I have been thinking for a long time which way seems to be the best. The start is obvious - Cardiff Bay and the visit at the Brecon Beacons. Shall I ride straight on through France, Benelux and Germany and arrive at the finish after around a fortnight or fund myself a real adventure and go to places that I have never been before? A plane is not under discussion anymore, and a bus as well so there is no reason to bogged myself down for 1000 miles as well, 2000 looks much better. Just the distance is not an achivement. I decided to lift the bar a bit higher and on my way through France, Italy, Germany, Austria and Czech Republic to conquer three the highest road passes in Alps: Col de l'Iseran (2770m), Passo di Stelvio (2755m), Col Agnel (2744m) and as an extra - the highest driven-through road of Alps - Cime la Bonette (2802m). However before I reach the second highest mountains of Europe I am gonna to visit the void of Auvergne and Mediterranean Sea by the Montpelier coast. Then there are the sweet landscapes of Austrian Alps, beautiful Munich, Czech's Sudety Mountains and  the finish at Wroclaw in Poland after the passes. 


31.03.2012

Po pierwsze primo - początek. / For the first primo - the beginning..
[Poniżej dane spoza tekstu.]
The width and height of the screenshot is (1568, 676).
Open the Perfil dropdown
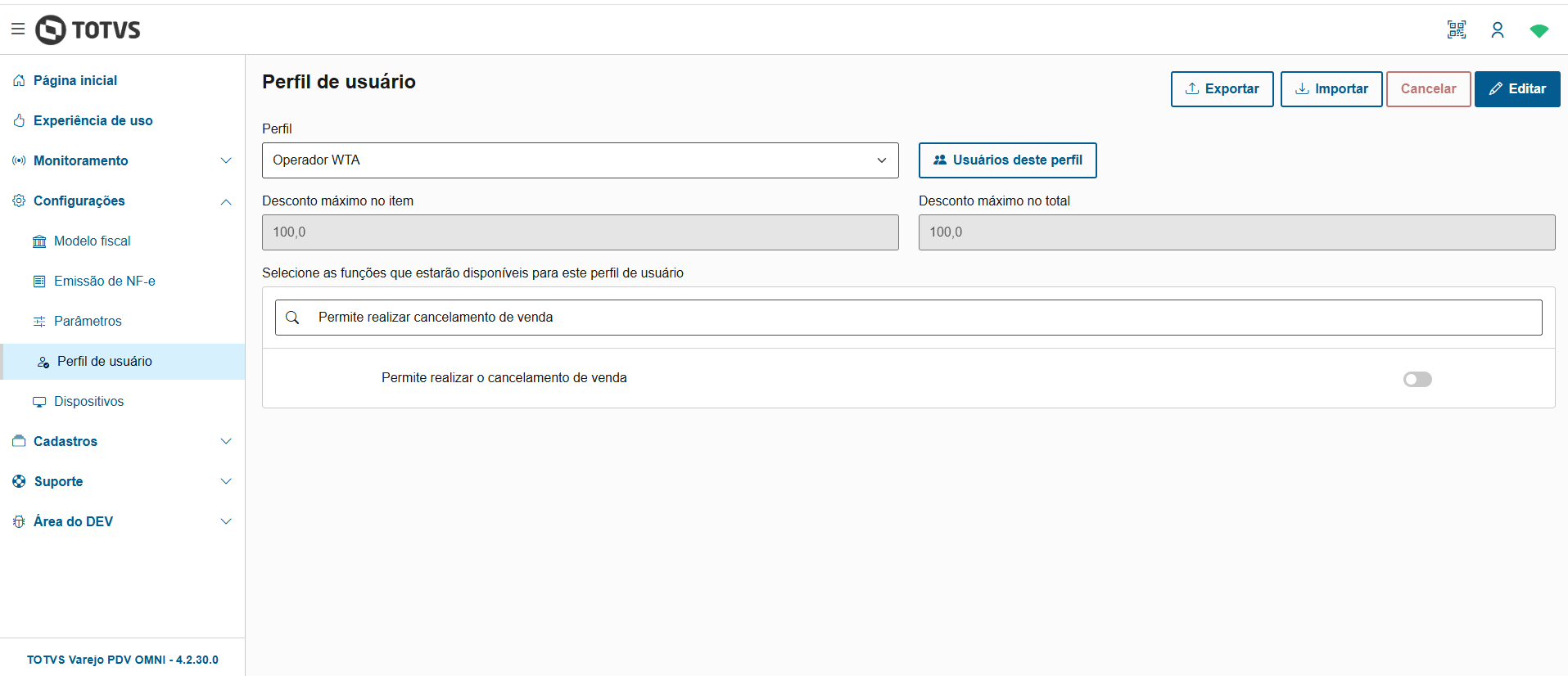pos(580,160)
Od kilku lat mieszkam i pracuję w Walii. Wiodę nieskomplikowane życie wśród idyllicznych krajobrazów, sypatycznych ludzi i wszędobylskich owiec. Mam dobrą pracę, którą bardzo lubię i spokojny kąt do życia. Wydawałoby się, że nirwana jest tuż za rogiem. Jednak "tuż" robi różnicę, która z każdym dniem staje się coraz bardziej dostrzegalna, wręcz natarczywa. Ta różnica to Rodzina i przyjaźnie zostawione w Kraju. Nadszedł czas odbudować to wszystko. Inaczej będę jedynie gościem w swoim wlasnym Domu. Czas spróbować Polski na nowo.
Jednak nic nie może być zbyt łatwe, życie straciłoby wówczas swój ckliwy urok. Samolot i samochód spowszedniały. W autobusie się męczę. Wrócę na rowerze. Jednocześnie udzielę się charytatywnie. Postanowiłem połączyć swoją wyprawę ze zbiórką pieniędzy na zakup psa - przewodnika dla osoby niewidomej z okolic mojej rodzinnej Świdnicy.
Ten blog będzie zawierał niecodziennik wyprawy oraz relację z postępów realizacji celu charytatywnego.
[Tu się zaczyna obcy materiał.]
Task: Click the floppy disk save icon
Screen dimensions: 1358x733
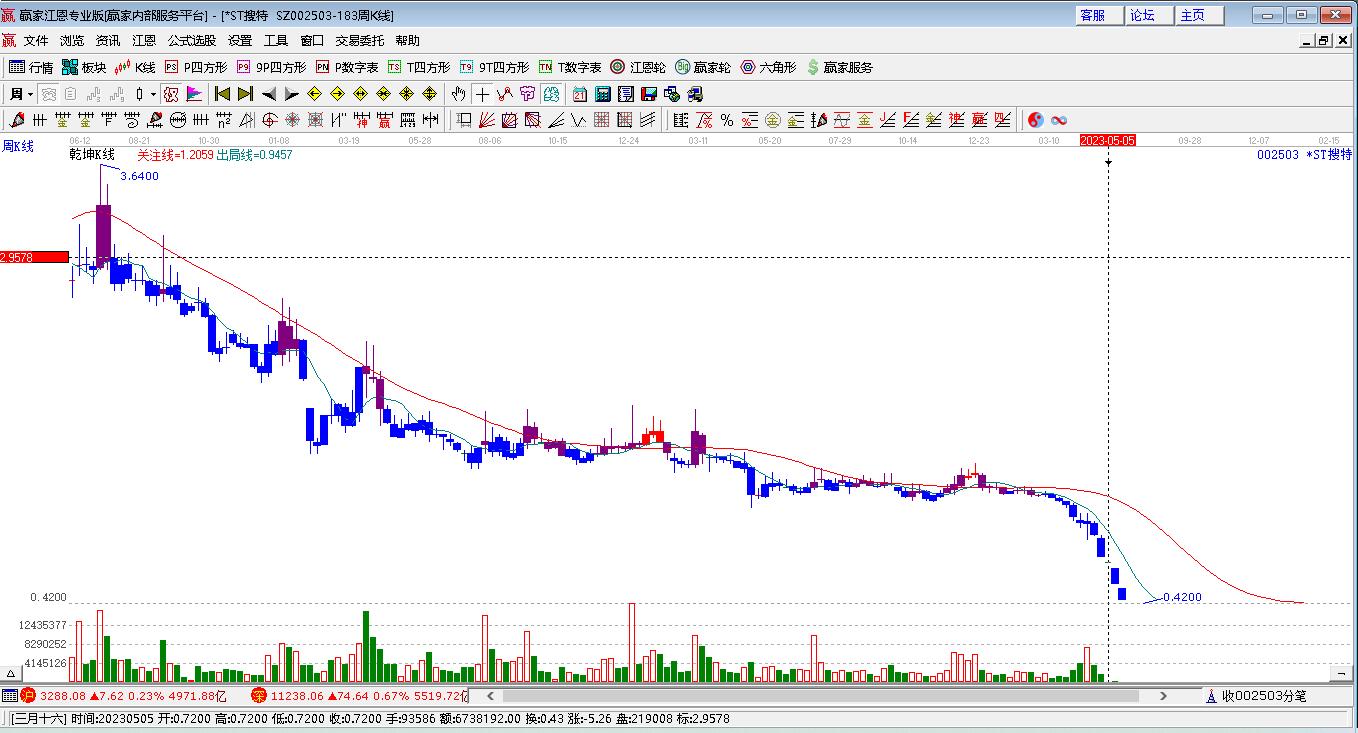Action: pos(648,94)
I have been living and working in Wales for the last few years. I live in a simple way amongst idyllic landscapes, friendly people and ubiquitous sheep. I have a good job which I like and a peaceful and quiet place to chillout after a busy day. Seems to be nirvana lurks just behind a corner. The "just" makes a massive difference which becomes more and more apperciable every day, almost insistent.The difference is the Family and Frienships left back in the Country. The time has come to rebuild all of them. Otherwise I will be only a guest at my own home. It is high time to try Poland again, in a new way.
However nothing should be too easy, otherwise the life would have lost its mawkish enchantment. A Plane or car are boring. A bus makes me tired. I will come back by bicycle and I complete a charity project same time. I decided to connect my tour with fundrising for a guide dog for a blind person from my home town Swidnica. The blog will contain not-everyday diary of the tour and charity progress reports.